Exercise =>
Among the entries below, find the line with "This screenshot has height=537, width=756." and the line with "Task: Click the green WhatsApp logo icon". Return exactly those lines and every line between them, but no pictures.

Stored data entries:
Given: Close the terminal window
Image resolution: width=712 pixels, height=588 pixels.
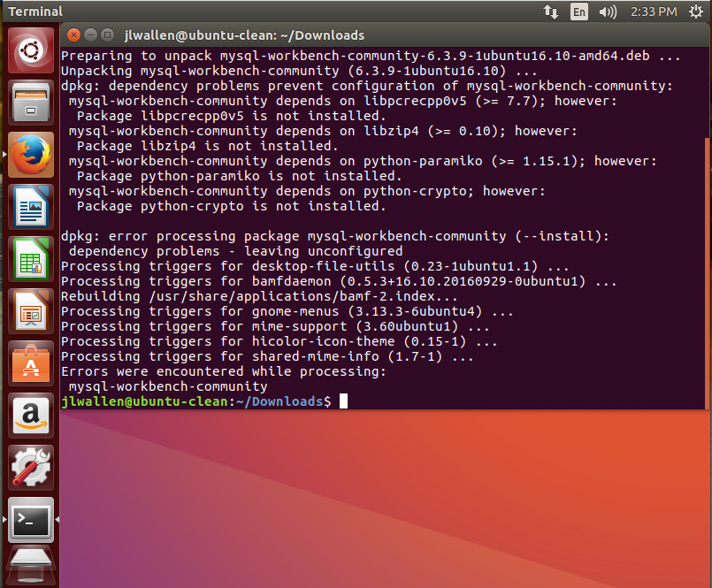Looking at the screenshot, I should (x=73, y=35).
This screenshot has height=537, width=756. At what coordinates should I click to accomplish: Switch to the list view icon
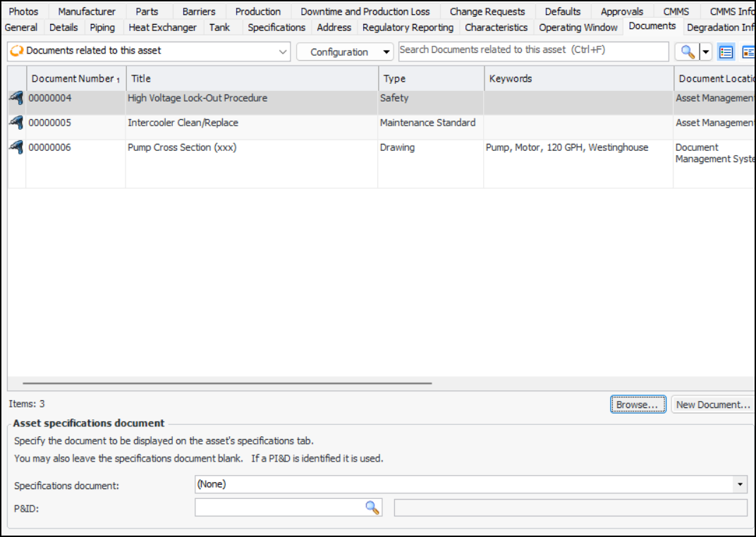pyautogui.click(x=726, y=52)
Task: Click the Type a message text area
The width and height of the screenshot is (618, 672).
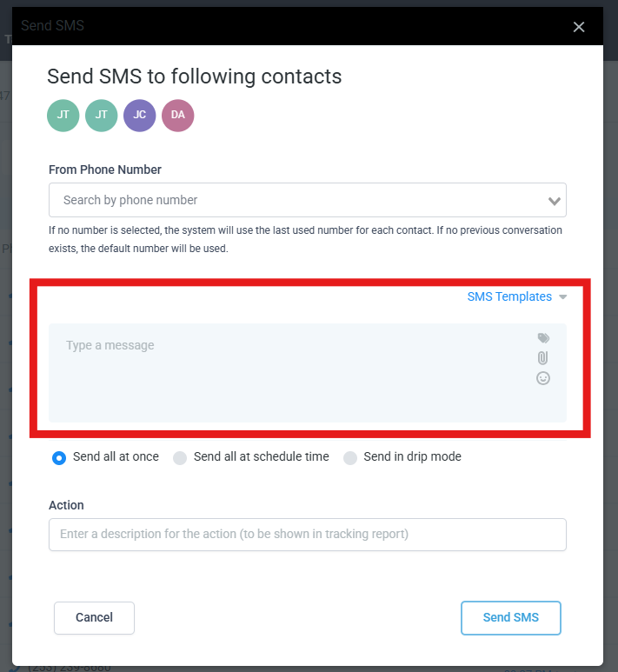Action: [287, 372]
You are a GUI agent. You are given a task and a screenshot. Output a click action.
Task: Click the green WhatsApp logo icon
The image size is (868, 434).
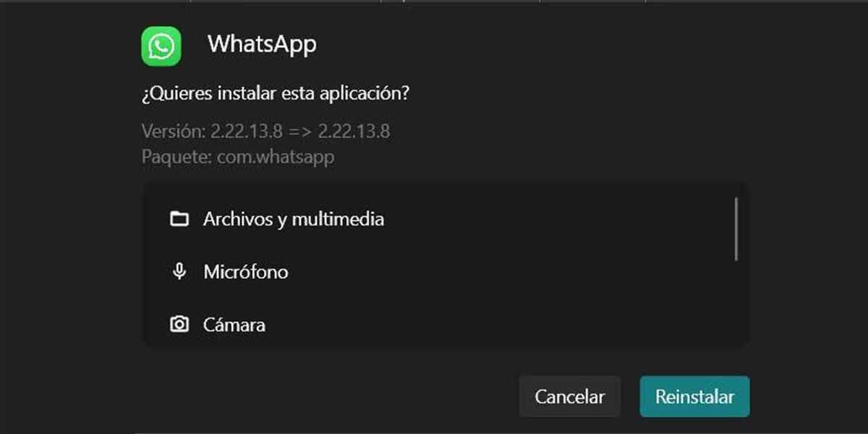[x=161, y=46]
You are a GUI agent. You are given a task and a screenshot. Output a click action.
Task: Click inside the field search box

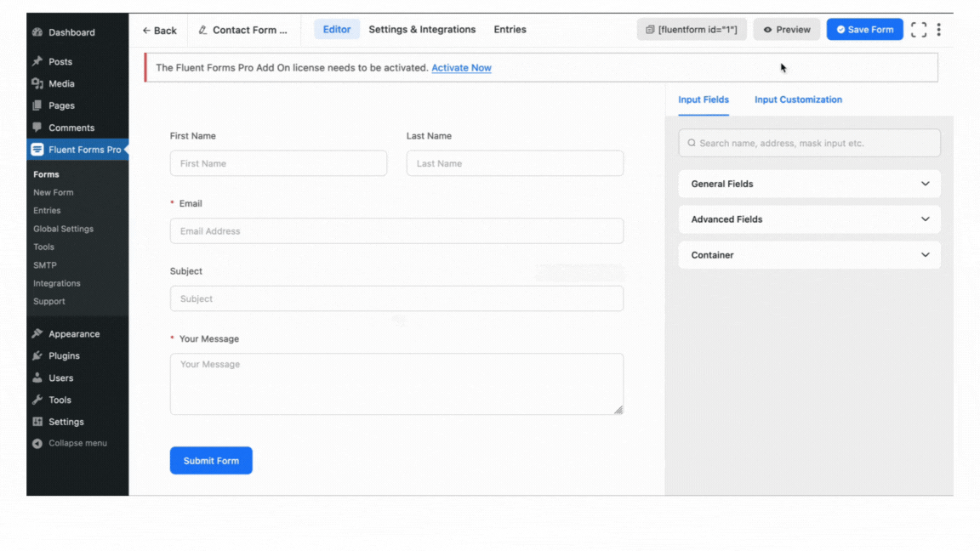(x=808, y=143)
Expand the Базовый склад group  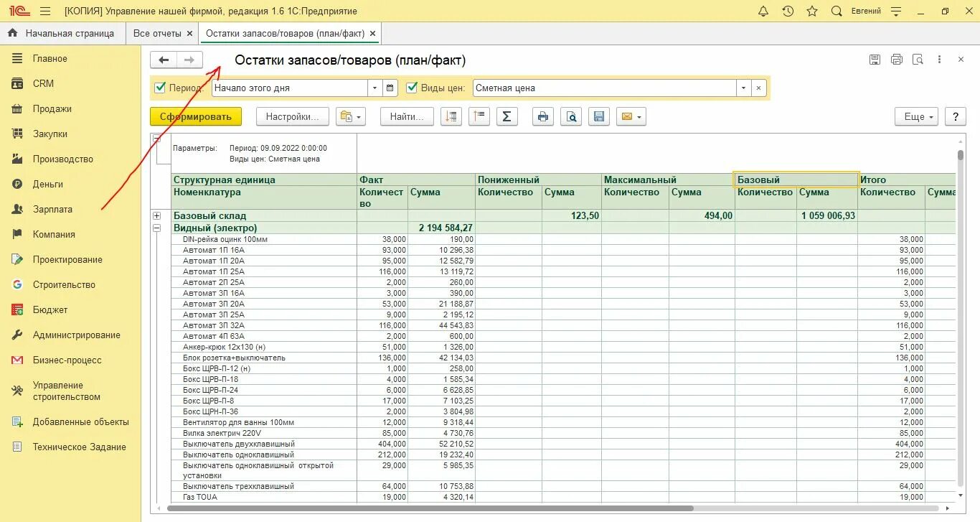(156, 215)
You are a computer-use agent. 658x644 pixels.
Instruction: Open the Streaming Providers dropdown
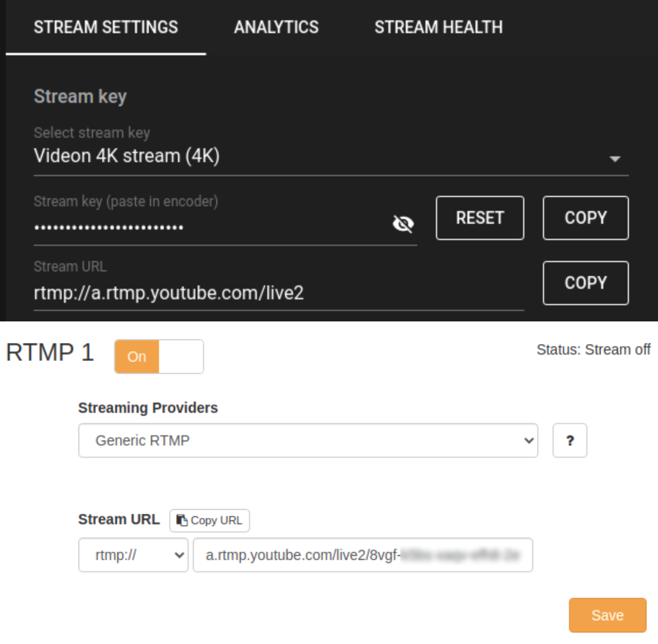(x=308, y=442)

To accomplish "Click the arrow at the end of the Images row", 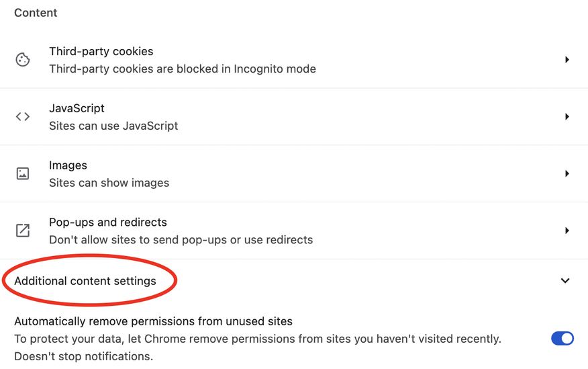I will (567, 173).

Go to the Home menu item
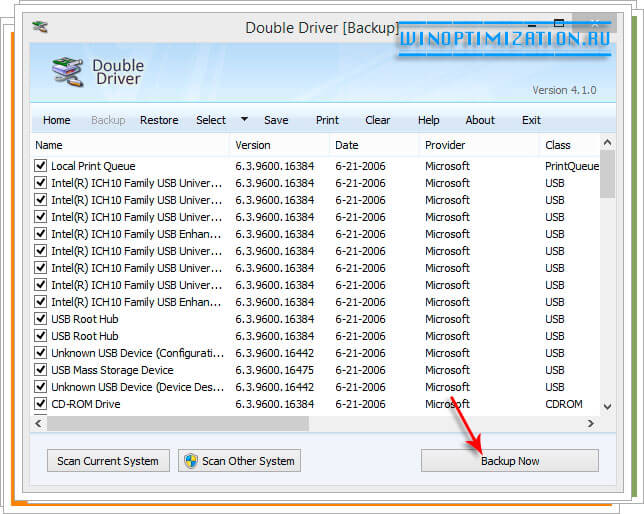[57, 120]
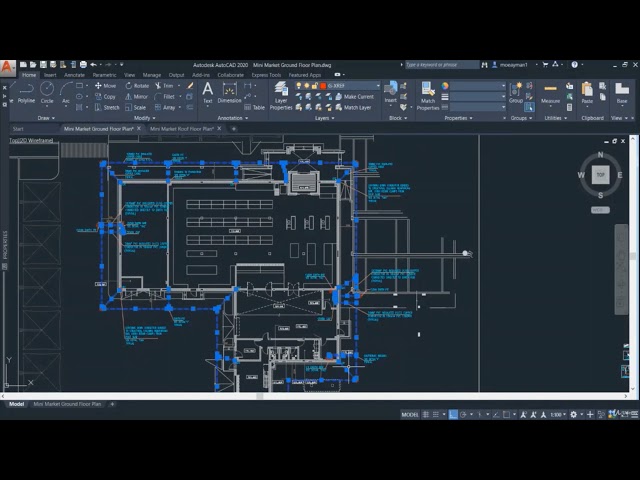Switch to Mini Market Roof Floor Plan tab
The height and width of the screenshot is (480, 640).
(x=183, y=129)
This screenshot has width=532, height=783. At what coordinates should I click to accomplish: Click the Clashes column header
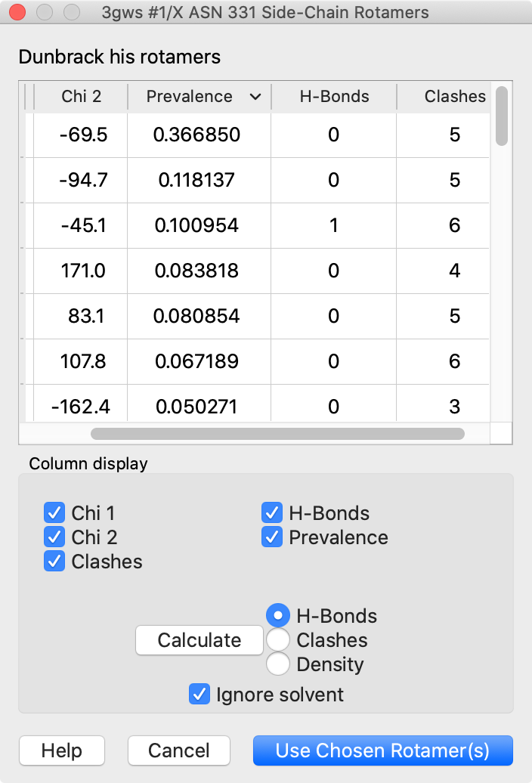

Response area =>
This screenshot has height=537, width=756. At what coordinates should I click to accomplish: Switch to the list view icon
pyautogui.click(x=726, y=52)
Task: Click the Type a message text area
The width and height of the screenshot is (618, 672).
Action: [287, 372]
You are a GUI agent. You are given a task and a screenshot. Output a click action.
Task: Click the green WhatsApp logo icon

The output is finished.